Anstatt diese beiden Meldungen nochmals auszukommentieren, hier der Verweis auf eine Reihe von themenverwandten Beiträgen aus den letzten Jahren:

 Leben ohne Internet?!
 Die Buchmesse wird 75! Und die vom System jeweils Totgesagten?
 4 (vier!) Monate, um einen Ausweis auszustellen
 Zwei Niederlagen für Deutschland
 Anlagen für die Behördenpost
 Die DNB und das Digitale Nationale Bewusstsein (II)
 Die DNB und das Digitale Nationale Bewusstsein (I)
 Die 3. Kerze gegen den Sieg der Dummheit
 Alles wird auf die NutzerInnen abgewälzt
 Das ist doch der ... Digital Gipfel?!
 Haste mal ’nen Termin, Berlin?
 Zurück ins Analoge: Geht’s noch krasser?
 e-Gov BLN: ein Praxis-Bericht
 Berlin Open Data
 Mann sucht Reisepass...
 Mann sucht Spritze...
 Ein KanInCHen starrt auf die Schlange IBB
 [...]

Dass diese Probleme auch auf Anwenderseite schon seit noch viel längerer Zeit bestanden haben, dazu hier diese Beispiel-Beiträge:
 "ELSTER" eingeMEINden?
 Der Digitale Bürger NullkommaNeun
 115? Der Nächste bitte!
 ELSTER Plus Partner PKS
 wolf.siegert@NN.de-mail.de

Auch wenn die hier aufgelisteten Beiträge keinen Anspruch auf Vollständigkeit erheben und vielleicht in wenigen Fällen auch durch Anwendungsfehler ausgelöst wurden, lässt die nicht nachlassenden Häufigkeit der Anforderungen erstaunen, ja in einigen Fällen schier verzweifeln. Was ist mit all jenen Menschen, die sich diesen Herausforderungen nicht haben stellen können - oder auch (nicht mehr) wollen?

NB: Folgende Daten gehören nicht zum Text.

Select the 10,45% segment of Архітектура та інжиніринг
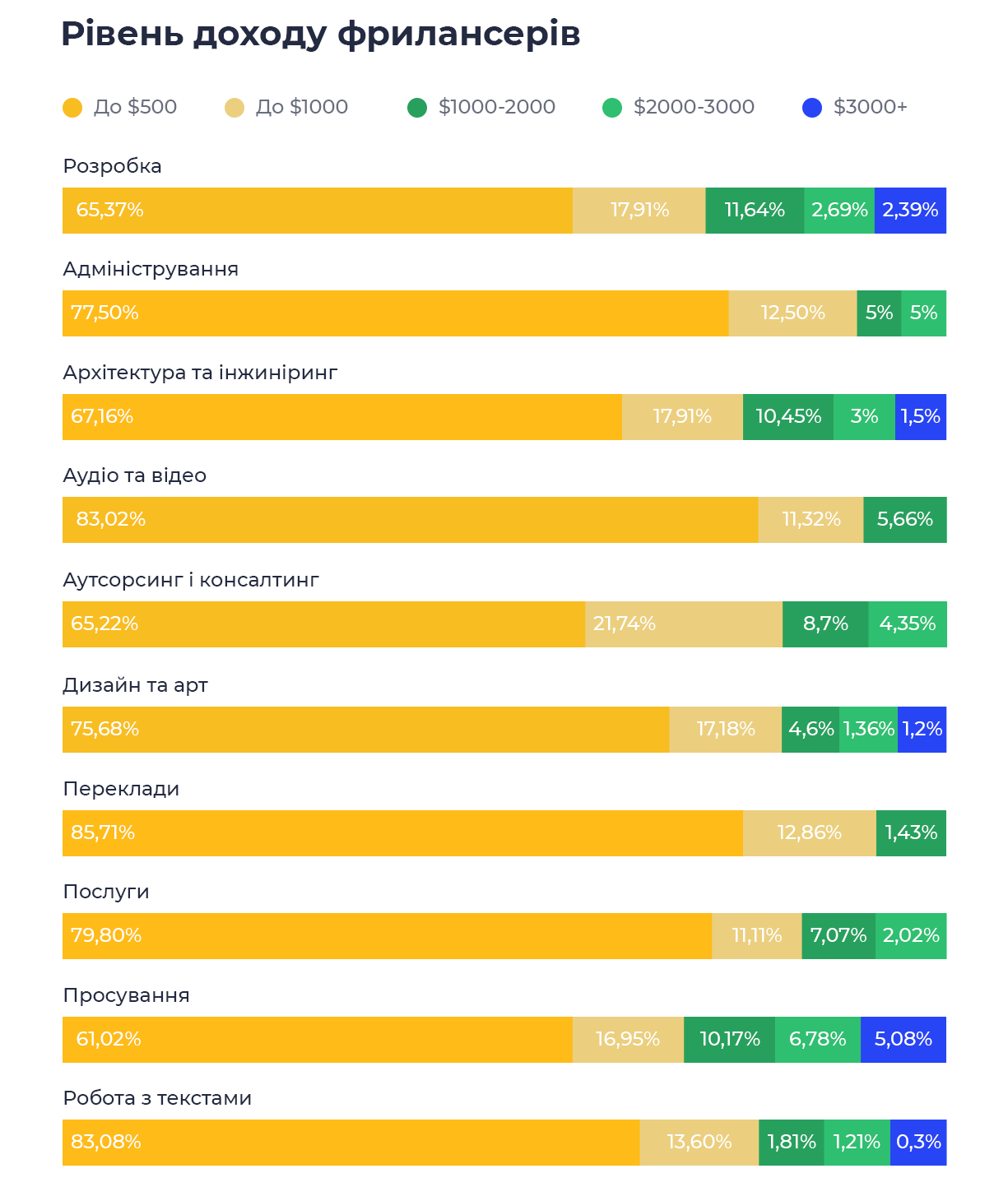The height and width of the screenshot is (1187, 1008). [788, 417]
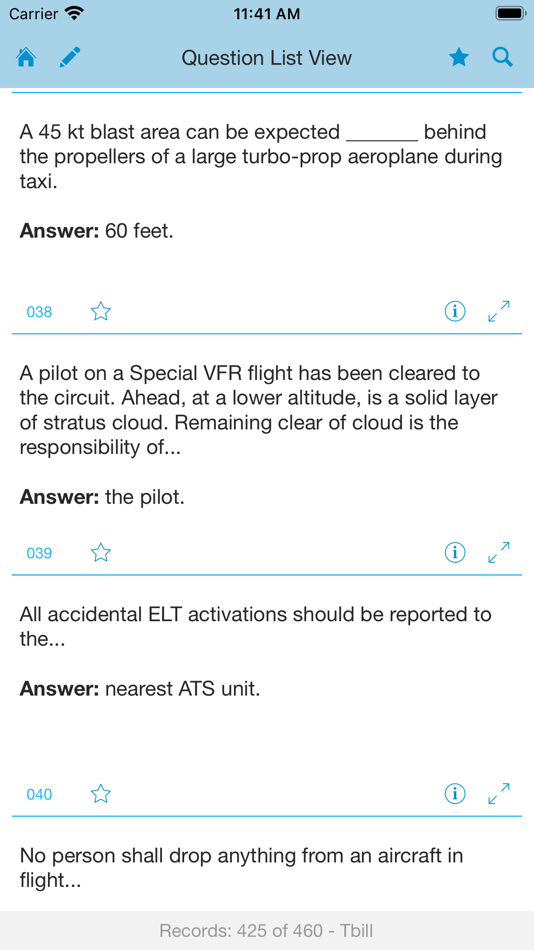534x950 pixels.
Task: Expand question 040 to full view
Action: click(x=499, y=793)
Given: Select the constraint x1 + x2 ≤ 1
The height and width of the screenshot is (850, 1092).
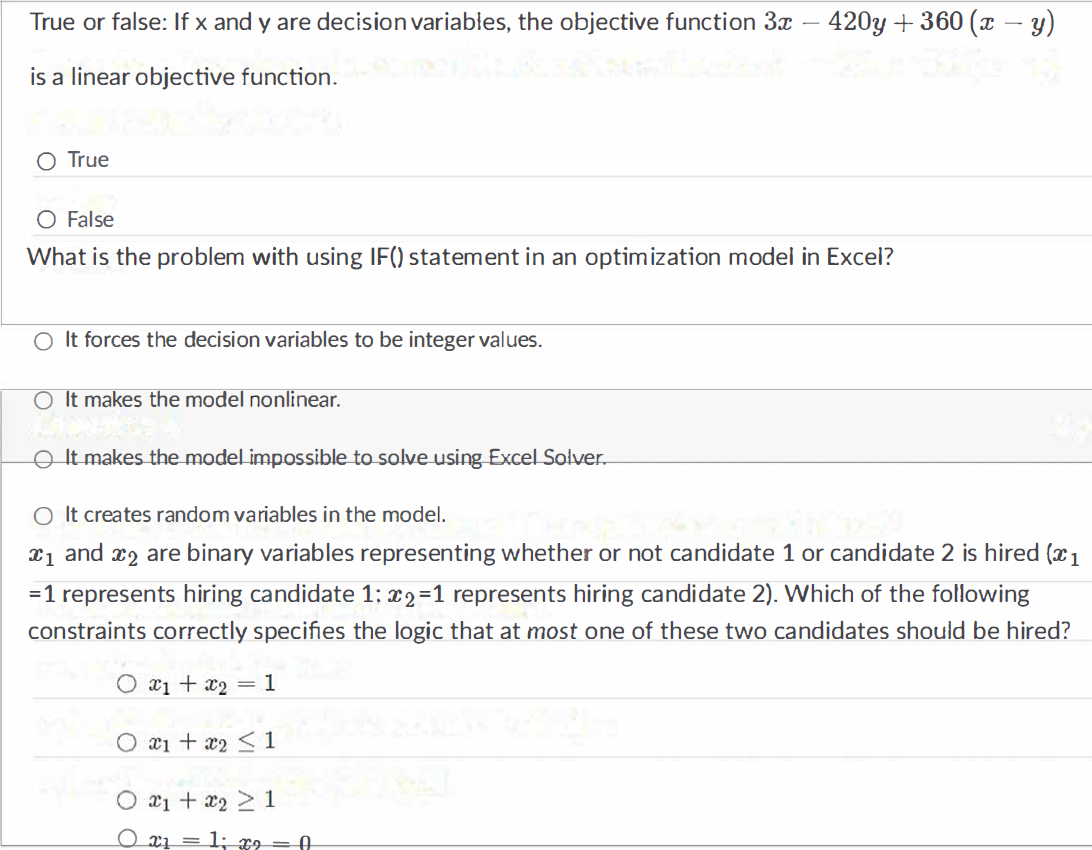Looking at the screenshot, I should click(128, 741).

Jeder dieser Einträge markiert jeweils das Ereignis eines Tages, das an diesem die jeweils deutlichsten Spuren hinterlassen hat. Nach solchen Einträgen kam über die Jahre auch immer wieder die Frage auf, ob es wirklich im Interesse der LeserInnen sei, solche "Lappalien" festzuhalten. Eine aus dem Moment wohl gelegentlich nachvollziehbare Frage, zumal es wahrlich nicht immer leicht ist, nach der jeweils erfahrenen ’Unbill’ dieses ganze Schlamassel auch noch in Wort und Bild möglichst sachlich und korrekt festzuhalten. Aber der Rückblick macht deutlich, dass es hier in vielen Fällen um Herausforderungen ging - und geht, die eben nicht auf den Rücken der Betroffenen ausgetragen werden sollten - und dürfen.

Bleibt also nur zu hoffen, dass es im beiderseitigen Interesse, der LeserInnen wie des Autors, in diesem Jahre möglichst wenig dieser Art von Beiträgen gibt!